The response must contain every line of the records that follow, duplicated exactly.

[DATA RECORDS Boundary: Start]

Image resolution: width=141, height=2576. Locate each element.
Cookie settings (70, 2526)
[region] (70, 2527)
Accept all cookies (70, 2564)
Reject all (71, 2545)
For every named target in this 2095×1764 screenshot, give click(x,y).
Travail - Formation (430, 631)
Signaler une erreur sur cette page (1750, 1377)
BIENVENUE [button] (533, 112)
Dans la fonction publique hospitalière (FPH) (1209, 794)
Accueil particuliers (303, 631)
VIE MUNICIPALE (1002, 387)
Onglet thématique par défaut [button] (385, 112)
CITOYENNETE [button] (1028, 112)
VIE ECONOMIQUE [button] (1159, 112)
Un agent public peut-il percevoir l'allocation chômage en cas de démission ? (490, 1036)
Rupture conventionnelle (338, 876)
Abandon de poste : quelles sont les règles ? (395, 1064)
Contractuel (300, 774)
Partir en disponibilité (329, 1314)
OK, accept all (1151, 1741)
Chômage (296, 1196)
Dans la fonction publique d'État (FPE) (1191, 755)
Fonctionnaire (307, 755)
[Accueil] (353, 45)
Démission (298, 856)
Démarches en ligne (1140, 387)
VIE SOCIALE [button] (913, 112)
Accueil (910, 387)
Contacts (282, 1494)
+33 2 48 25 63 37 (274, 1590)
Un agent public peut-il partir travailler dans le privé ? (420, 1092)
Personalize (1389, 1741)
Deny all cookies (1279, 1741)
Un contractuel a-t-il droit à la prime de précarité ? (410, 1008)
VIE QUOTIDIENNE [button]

[DATA RECORDS Boundary: End]

[SOLUTION TO THIS EXERCISE]
Image resolution: width=141, height=2576. Locate each element.
Cookie settings (70, 2526)
[region] (70, 2527)
Accept all cookies (70, 2564)
Reject all (71, 2545)
For every named target in this 2095×1764 screenshot, give click(x,y).
Travail - Formation (430, 631)
Signaler une erreur sur cette page (1750, 1377)
BIENVENUE [button] (533, 112)
Dans la fonction publique hospitalière (FPH) (1209, 794)
Accueil particuliers (303, 631)
VIE MUNICIPALE (1002, 387)
Onglet thématique par défaut [button] (385, 112)
CITOYENNETE [button] (1028, 112)
VIE ECONOMIQUE [button] (1159, 112)
Un agent public peut-il percevoir l'allocation chômage en cas de démission ? (490, 1036)
Rupture conventionnelle (338, 876)
Abandon de poste : quelles sont les règles ? (395, 1064)
Contractuel (300, 774)
Partir en disponibilité (329, 1314)
OK, accept all (1151, 1741)
Chômage (296, 1196)
Dans la fonction publique d'État (FPE) (1191, 755)
Fonctionnaire (307, 755)
[Accueil] (353, 45)
Démission (298, 856)
Démarches en ligne (1140, 387)
VIE SOCIALE [button] (913, 112)
Accueil (910, 387)
Contacts (282, 1494)
+33 2 48 25 63 37 (274, 1590)
Un agent public peut-il partir travailler dans le privé ? (420, 1092)
Personalize (1389, 1741)
Deny all cookies (1279, 1741)
Un contractuel a-t-il droit à la prime de précarité ? (410, 1008)
VIE QUOTIDIENNE [button]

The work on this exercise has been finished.